使用 orbax.checkpoint.PyTreeCheckpointer,直接儲存檢查點至 tmp/orbax/single_save 目錄。

注意:已提供一個選用的 save_args。建議使用此選項以提升效能,因為它會將 pytree 中較小陣列整理成一個大型檔案,而非多個較小的檔案。

from flax.training import orbax_utils

orbax_checkpointer = orbax.checkpoint.PyTreeCheckpointer()
save_args = orbax_utils.save_args_from_target(ckpt)
orbax_checkpointer.save('/tmp/flax_ckpt/orbax/single_save', ckpt, save_args=save_args)

接下來,您需要在 orbax.checkpoint.PyTreeCheckpointer 之上包住 orbax.checkpoint.CheckpointManager,才能使用版本控制和自動記帳功能。

此外,請提供 orbax.checkpoint.CheckpointManagerOptions,以客製化您的需求,如您偏好的刪除舊檢查點頻率和標準。請參閱 文件 以取得提供的所有選項清單。

orbax.checkpoint.CheckpointManager 應放置在訓練步驟之外的頂層,以管理您的儲存。

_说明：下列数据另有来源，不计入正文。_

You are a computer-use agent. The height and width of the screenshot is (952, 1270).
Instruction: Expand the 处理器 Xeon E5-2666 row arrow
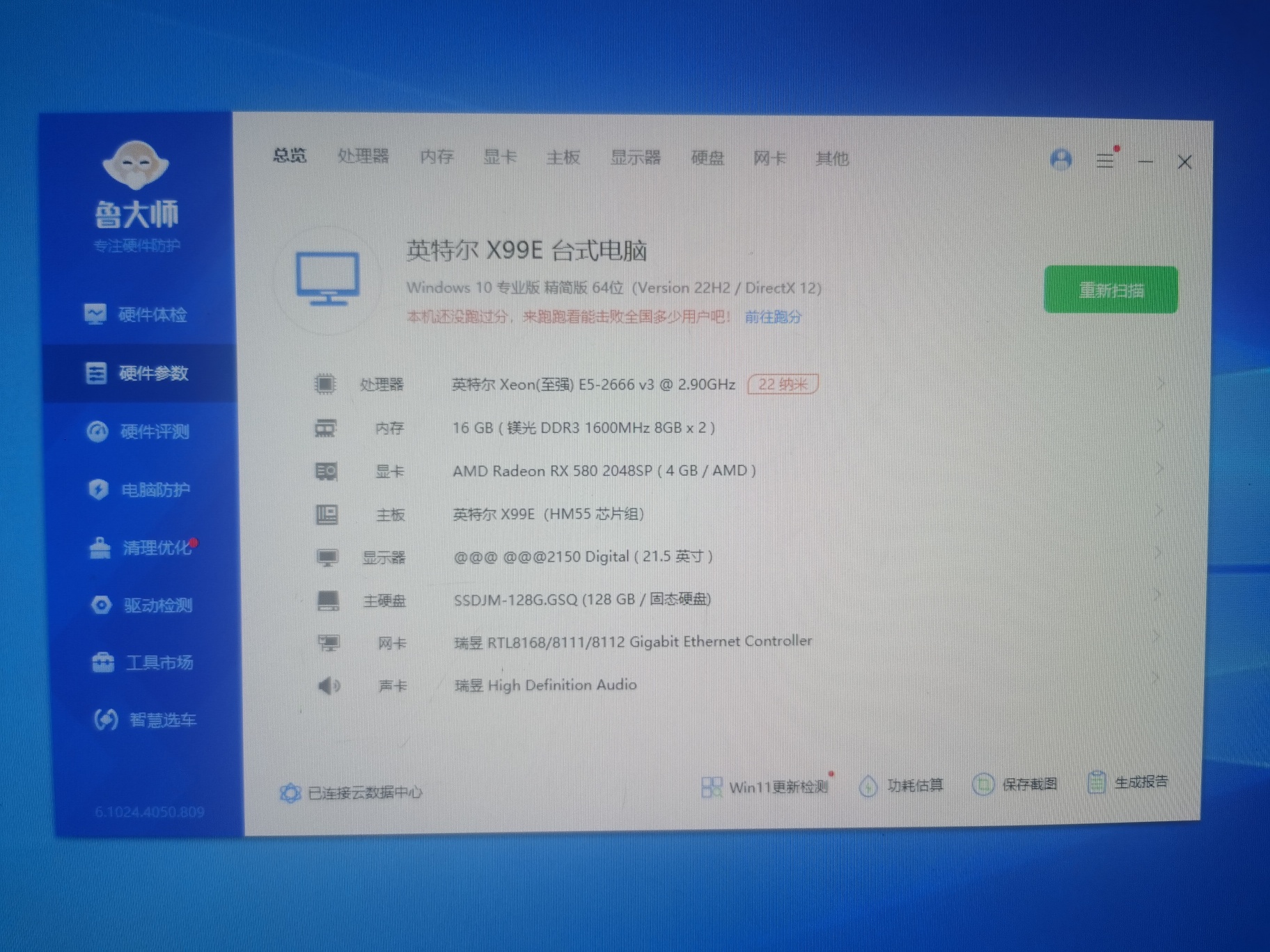click(x=1159, y=383)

options = orbax.checkpoint.CheckpointManagerOptions(max_to_keep=2, create=True)
checkpoint_manager = orbax.checkpoint.CheckpointManager(
    '/tmp/flax_ckpt/orbax/managed', orbax_checkpointer, options)

# Inside a training loop
for step in range(5):
    # ... do your training
    checkpoint_manager.save(step, ckpt, save_kwargs={'save_args': save_args})

os.listdir('/tmp/flax_ckpt/orbax/managed')  # Because max_to_keep=2, only step 3 and 4 are retained
['4', '3']

使用舊版 API#

以下是使用舊版 Flax checkpointing 工具的儲存方法(請注意,與 orbax.checkpoint.CheckpointManagerOptions 相比,此方法提供的管理功能較少)。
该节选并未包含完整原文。